-------- Text provided --------

How to HALT Crappy Feelings

7 min Article Meditation & Mindfulness, Learning & Wisdom
If the idea of pausing to check in with yourself sounds familiar, that’s because the HALT method is a mindfulness practice.
How to HALT Crappy Feelings

Have you ever had a day when the world seemed perfectly positioned to get under your skin? You spilled your coffee. You can’t find your favorite shirt. And you’re sure you’ll scream if you hit one more red light. In moments like these, it’s easy to lose control of your emotions — and you’re in danger of dumping your frustrations on whoever crosses your path.

Before you say or do something you’ll regret, tell yourself to “HALT.” Hidden within these letters might be the key to freeing your frustrated mind.

Using the HALT Method for Negative Emotions

HALT is an acronym that stands for:

  • Hungry
  • Angry
  • Lonely
  • Tired

It’s a technique with roots in the recovery community that’s based on a simple idea: we’re more likely to make impulsive, emotionally charged decisions when we’re hungry, angry, lonely, or tired. When we tell ourselves to HALT, it’s a reminder to stop and figure out what's really bothering us.

If the idea of pausing to check in with yourself sounds familiar, that’s because, at its core, the HALT method is a mindfulness practice. It asks us to become aware of how we’re feeling so we can choose our next action with intention. The HALT technique goes one step further, however. It shows you how to deal with negative emotions by identifying the core need that’s triggering them. That way, you can find a way back to balance and feel like yourself again.

Check In: Are You Hungry?

Hunger has such a powerful effect on our emotions that we invented the term “hangry.” A 2022 study confirmed this unpleasant phenomenon: hunger is associated with increased anger and irritability, and lower levels of pleasure. As if that’s not challenging enough, another study found that skipping a meal made people more impatient. They were more likely to make decisions that favored short-term gratification over long-term gains, whether or not the choice had anything to do with food.

--------

*Assigned task 1*: In the HALT article, condense the paragraph beginning "If the idea of pausing to check in with yourself" into two sentences, keeping its main facts.
*Assigned task 2*: Copy everything from "It’s a technique" down to "Are You Hungry?" in the HALT article, swapping "impulsive" for "rash".
The listing after this text isn't needed here.

-------- Supplied material --------

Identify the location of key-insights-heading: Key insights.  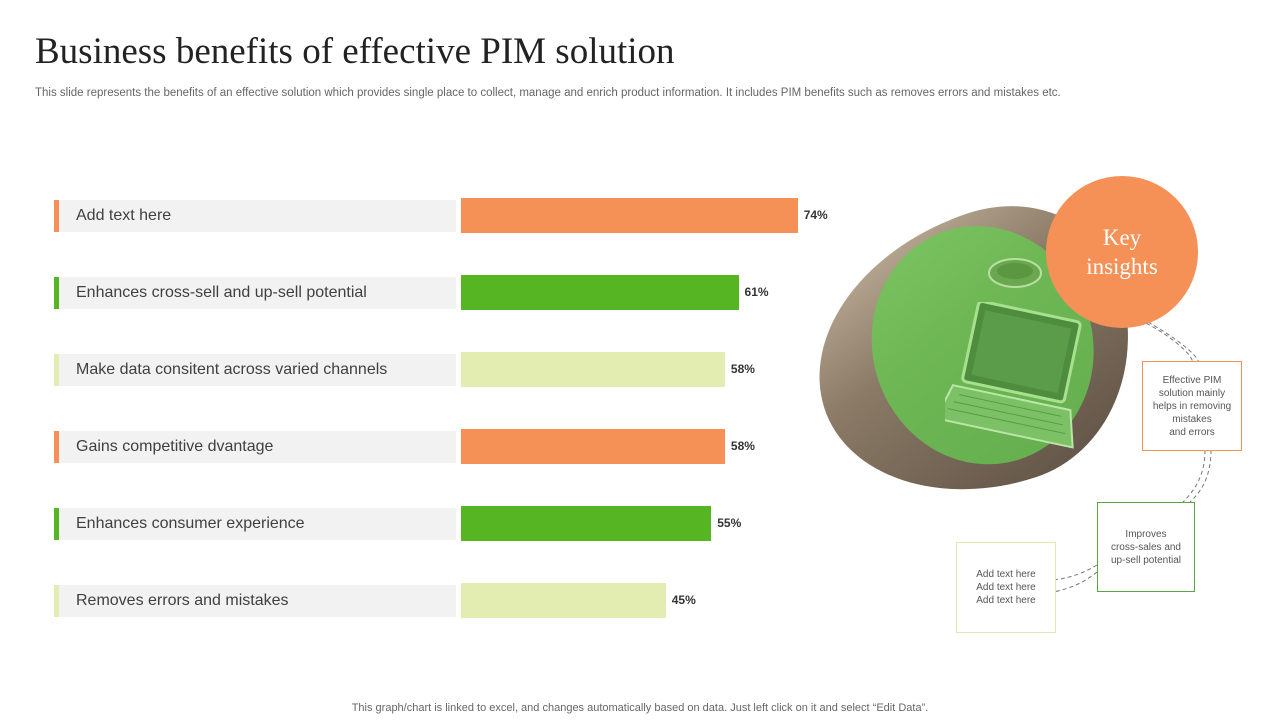
(1122, 252).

--------

*Exercise output 1*: At its core, the HALT method is a mindfulness practice that asks us to notice how we're feeling so we can choose our next action with intention. It goes further by identifying the core need triggering negative emotions, which helps us find our way back to balance and feel like ourselves again.

*Exercise output 2*:
It’s a technique with roots in the recovery community that’s based on a simple idea: we’re more likely to make rash, emotionally charged decisions when we’re hungry, angry, lonely, or tired. When we tell ourselves to HALT, it’s a reminder to stop and figure out what's really bothering us.

If the idea of pausing to check in with yourself sounds familiar, that’s because, at its core, the HALT method is a mindfulness practice. It asks us to become aware of how we’re feeling so we can choose our next action with intention. The HALT technique goes one step further, however. It shows you how to deal with negative emotions by identifying the core need that’s triggering them. That way, you can find a way back to balance and feel like yourself again.

Check In: Are You Hungry?